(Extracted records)

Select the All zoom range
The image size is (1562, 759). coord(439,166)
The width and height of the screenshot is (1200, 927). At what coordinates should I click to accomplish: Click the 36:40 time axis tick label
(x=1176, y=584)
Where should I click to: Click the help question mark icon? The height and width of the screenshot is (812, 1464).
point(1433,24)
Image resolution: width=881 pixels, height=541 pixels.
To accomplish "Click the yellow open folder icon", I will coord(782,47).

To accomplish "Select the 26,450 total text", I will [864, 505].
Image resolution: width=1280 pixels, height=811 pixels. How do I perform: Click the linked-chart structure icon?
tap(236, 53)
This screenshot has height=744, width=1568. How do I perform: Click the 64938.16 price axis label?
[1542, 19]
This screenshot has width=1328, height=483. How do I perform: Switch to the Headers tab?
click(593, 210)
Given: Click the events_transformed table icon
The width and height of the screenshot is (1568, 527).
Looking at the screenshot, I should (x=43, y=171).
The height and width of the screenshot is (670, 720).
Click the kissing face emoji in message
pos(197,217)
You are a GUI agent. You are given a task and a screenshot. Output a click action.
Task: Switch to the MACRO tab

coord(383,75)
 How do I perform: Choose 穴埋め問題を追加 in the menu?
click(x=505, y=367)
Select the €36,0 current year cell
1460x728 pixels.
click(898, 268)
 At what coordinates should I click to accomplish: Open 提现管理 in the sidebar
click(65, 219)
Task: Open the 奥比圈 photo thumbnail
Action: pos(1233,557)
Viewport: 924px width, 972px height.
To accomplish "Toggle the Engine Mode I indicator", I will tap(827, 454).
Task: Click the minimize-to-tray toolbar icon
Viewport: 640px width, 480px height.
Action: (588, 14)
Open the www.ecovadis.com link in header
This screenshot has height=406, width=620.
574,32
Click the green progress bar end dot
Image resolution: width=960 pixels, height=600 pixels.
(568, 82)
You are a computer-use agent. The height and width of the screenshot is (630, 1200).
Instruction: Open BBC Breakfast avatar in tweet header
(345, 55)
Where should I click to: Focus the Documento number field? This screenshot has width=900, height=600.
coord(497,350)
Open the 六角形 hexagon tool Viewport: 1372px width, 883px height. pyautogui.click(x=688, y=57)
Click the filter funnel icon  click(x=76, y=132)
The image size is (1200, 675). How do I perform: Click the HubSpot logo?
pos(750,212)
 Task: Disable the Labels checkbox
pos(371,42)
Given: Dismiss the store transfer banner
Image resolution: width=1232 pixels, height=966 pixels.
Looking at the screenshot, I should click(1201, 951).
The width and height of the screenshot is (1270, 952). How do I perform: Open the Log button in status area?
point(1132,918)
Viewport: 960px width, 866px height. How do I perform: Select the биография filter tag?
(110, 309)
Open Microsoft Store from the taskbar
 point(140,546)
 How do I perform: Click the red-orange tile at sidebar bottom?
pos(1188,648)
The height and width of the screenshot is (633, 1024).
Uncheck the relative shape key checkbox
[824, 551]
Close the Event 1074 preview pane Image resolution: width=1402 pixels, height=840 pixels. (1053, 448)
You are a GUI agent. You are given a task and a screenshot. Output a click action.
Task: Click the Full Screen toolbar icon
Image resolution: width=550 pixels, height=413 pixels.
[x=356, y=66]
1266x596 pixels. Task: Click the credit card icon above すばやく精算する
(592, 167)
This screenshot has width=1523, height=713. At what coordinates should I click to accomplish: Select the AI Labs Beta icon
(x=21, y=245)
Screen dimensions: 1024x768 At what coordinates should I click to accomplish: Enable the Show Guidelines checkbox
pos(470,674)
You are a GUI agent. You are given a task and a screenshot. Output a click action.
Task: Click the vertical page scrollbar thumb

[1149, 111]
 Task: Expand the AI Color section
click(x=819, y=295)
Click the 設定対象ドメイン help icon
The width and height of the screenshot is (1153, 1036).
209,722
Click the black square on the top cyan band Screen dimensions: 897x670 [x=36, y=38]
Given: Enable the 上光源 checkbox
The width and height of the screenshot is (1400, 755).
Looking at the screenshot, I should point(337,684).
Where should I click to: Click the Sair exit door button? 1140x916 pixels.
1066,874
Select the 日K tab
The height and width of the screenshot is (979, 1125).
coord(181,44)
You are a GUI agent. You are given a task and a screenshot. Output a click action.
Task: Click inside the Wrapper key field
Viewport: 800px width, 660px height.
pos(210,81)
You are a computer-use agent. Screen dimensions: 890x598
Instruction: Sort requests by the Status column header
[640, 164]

- **Action item**: Out of the records above, pull the lines that include the word "toolbar".

- **Your response**:
Task: Click the minimize-to-tray toolbar icon
Task: Click the Full Screen toolbar icon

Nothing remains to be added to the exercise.